• [EXTRACTED MATERIAL]
___

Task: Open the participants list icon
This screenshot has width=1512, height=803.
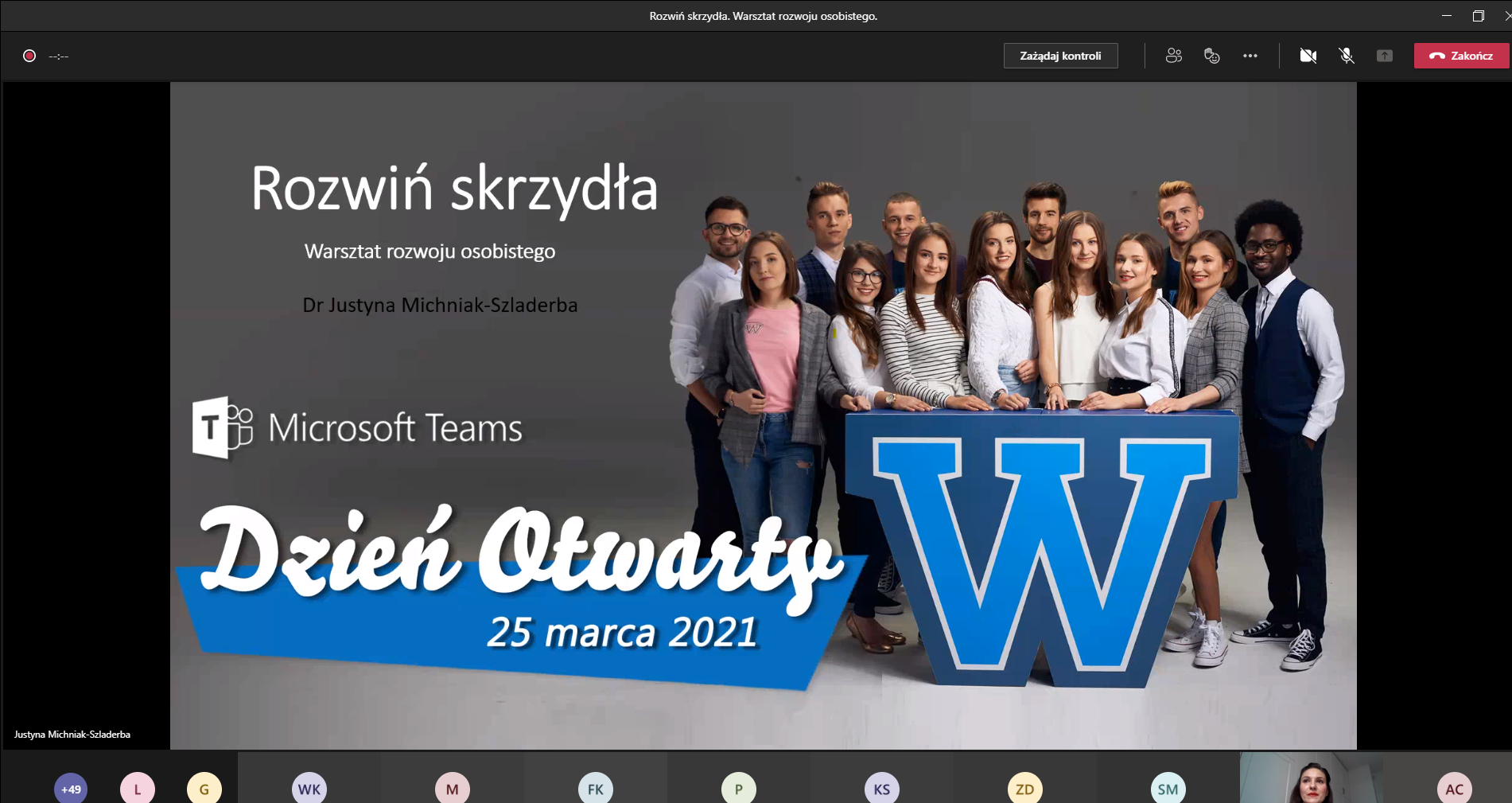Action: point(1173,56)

___

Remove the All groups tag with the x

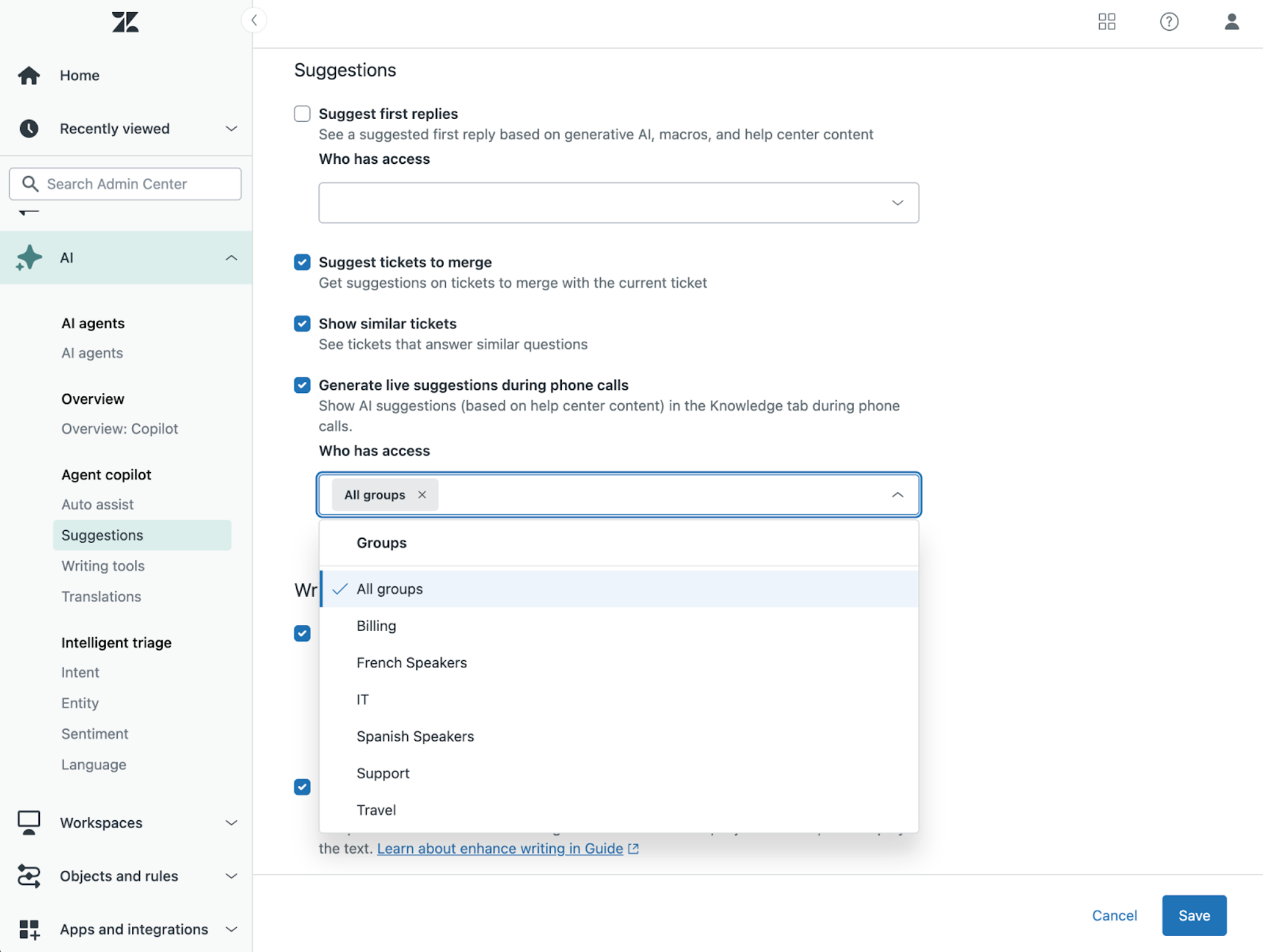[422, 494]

___

Rewrite the records, from the line containing "Task: Open the participants list icon" through the line containing "Action: point(1173,56)", as a two-column CSV headed request and answer, with one row per request and each value in a single quoted field where line breaks become spaces. Leave the pictures out.

• [TASK OUTPUT]
request,answer
"Task: Open the participants list icon This screenshot has width=1512, height=803.","Action: point(1173,56)"